An air-conditioned room, employees in white coats, and a quiet humming sound. Is that the image of an engine production bay? Sounds more like a dental surgery. Yet this large, sterile room is the manufacturing facility at the mtu Electronics Center. Low clicking and clunking noises are coming from a large white robot. A pick-and-place machine puts miniature components weighing just 5 mg, such as capacitors, resistors and diodes, onto a printed circuit board with millimeter precision. Depending on the electronic assembly in question, between 1,500 and 2,000 parts are placed via large rolls onto the PCB, where they are soldered into place. Connections are made.
They are connections without which the vehicles would not be able to move
independently, yet which are invisible to the train driver, haul truck driver or ship’s
captain. And they’re not the only ones. The locomotive builder, haul truck maker and shipbuilder also benefit from the many thousands of connections which mtu supplies between engine and vehicle or vessel. “Without wishing to sound arrogant, no other manufacturer makes it as easy for vehicle manufacturers to install their engines into vehicles and vessels,” said Martin Gohlke, who runs Automation Systems Development at mtu. “We are not just an engine maker, we’re a manufacturer of entire drive and propulsion systems,” he added. And these systems consist of an engine and the associated automation system.

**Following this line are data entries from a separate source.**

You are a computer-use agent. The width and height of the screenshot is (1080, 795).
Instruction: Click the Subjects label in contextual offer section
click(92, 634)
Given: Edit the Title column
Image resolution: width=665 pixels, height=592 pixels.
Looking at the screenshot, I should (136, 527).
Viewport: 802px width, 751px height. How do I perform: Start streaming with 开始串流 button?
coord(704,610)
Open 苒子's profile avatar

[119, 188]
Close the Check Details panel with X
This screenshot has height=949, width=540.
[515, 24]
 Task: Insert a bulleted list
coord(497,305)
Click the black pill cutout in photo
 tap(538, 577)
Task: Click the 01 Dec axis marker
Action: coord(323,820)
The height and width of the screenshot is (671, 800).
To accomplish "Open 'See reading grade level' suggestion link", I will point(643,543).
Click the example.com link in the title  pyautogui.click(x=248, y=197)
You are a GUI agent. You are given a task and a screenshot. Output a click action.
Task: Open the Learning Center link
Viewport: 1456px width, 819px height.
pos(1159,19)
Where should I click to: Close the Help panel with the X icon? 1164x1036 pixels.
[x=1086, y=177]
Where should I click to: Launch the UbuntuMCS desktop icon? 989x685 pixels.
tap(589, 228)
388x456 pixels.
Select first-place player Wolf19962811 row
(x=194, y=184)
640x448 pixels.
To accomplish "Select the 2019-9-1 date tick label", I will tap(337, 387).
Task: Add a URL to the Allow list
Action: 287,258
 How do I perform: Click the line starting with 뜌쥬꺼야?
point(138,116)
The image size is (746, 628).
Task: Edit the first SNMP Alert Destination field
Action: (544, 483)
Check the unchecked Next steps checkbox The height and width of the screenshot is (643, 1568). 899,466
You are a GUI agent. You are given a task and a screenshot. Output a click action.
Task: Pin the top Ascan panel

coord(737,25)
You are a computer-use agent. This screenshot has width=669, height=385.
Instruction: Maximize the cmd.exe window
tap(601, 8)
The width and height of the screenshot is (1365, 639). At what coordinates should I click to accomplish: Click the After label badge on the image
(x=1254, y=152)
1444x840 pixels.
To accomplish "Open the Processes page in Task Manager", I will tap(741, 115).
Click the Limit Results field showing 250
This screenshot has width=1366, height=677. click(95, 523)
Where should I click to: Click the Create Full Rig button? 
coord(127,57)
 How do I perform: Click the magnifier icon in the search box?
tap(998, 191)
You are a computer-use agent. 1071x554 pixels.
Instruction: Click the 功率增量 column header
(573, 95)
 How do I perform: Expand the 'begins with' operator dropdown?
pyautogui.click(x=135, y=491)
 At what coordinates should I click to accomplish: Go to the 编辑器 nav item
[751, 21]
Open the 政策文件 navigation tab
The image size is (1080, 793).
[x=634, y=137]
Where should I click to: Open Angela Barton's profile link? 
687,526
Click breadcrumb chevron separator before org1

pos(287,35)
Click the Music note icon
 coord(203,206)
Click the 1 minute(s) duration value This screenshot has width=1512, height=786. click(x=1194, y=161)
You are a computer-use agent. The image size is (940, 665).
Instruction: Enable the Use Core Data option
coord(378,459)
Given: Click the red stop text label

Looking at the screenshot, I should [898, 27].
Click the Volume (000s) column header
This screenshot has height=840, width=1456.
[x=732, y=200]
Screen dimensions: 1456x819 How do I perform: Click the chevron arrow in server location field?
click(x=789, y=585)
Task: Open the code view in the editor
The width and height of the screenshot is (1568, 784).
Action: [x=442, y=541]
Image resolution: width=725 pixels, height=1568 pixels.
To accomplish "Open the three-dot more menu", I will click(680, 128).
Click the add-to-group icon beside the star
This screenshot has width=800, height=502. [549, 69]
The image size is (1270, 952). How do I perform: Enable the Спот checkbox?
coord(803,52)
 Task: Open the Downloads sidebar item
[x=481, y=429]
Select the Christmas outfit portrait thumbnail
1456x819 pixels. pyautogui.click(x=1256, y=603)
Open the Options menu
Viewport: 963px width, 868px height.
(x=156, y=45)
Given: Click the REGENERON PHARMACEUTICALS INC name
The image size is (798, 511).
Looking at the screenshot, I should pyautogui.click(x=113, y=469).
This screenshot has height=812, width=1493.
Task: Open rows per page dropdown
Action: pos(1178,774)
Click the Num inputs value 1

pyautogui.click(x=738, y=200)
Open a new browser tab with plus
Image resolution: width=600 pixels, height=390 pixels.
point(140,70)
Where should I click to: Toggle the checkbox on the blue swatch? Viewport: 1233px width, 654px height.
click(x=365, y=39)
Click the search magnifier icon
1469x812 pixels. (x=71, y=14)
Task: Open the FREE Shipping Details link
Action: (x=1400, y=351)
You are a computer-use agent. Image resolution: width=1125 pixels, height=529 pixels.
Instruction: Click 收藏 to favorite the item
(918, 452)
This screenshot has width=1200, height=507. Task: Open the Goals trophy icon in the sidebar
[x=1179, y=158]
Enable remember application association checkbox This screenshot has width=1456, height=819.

One simple movement – complex connections
Here’s an example: A train driver wishes his train to accelerate. In the cab, he uses
the control lever on the driver’s console to send a signal via the vehicle control system and the mtu
interface to the mtu
automation system, which receives the message, processes it and forwards it to the engine governor, which in turn passes it to the engine. That’s quite a few connections already, but there are more. Within the engine, a further complex process is set in motion: Higher speed means that more fuel and more air have to arrive in the cylinder simultaneously. At the same time, the fuel pressure has to rise to ensure the fuel atomizes better.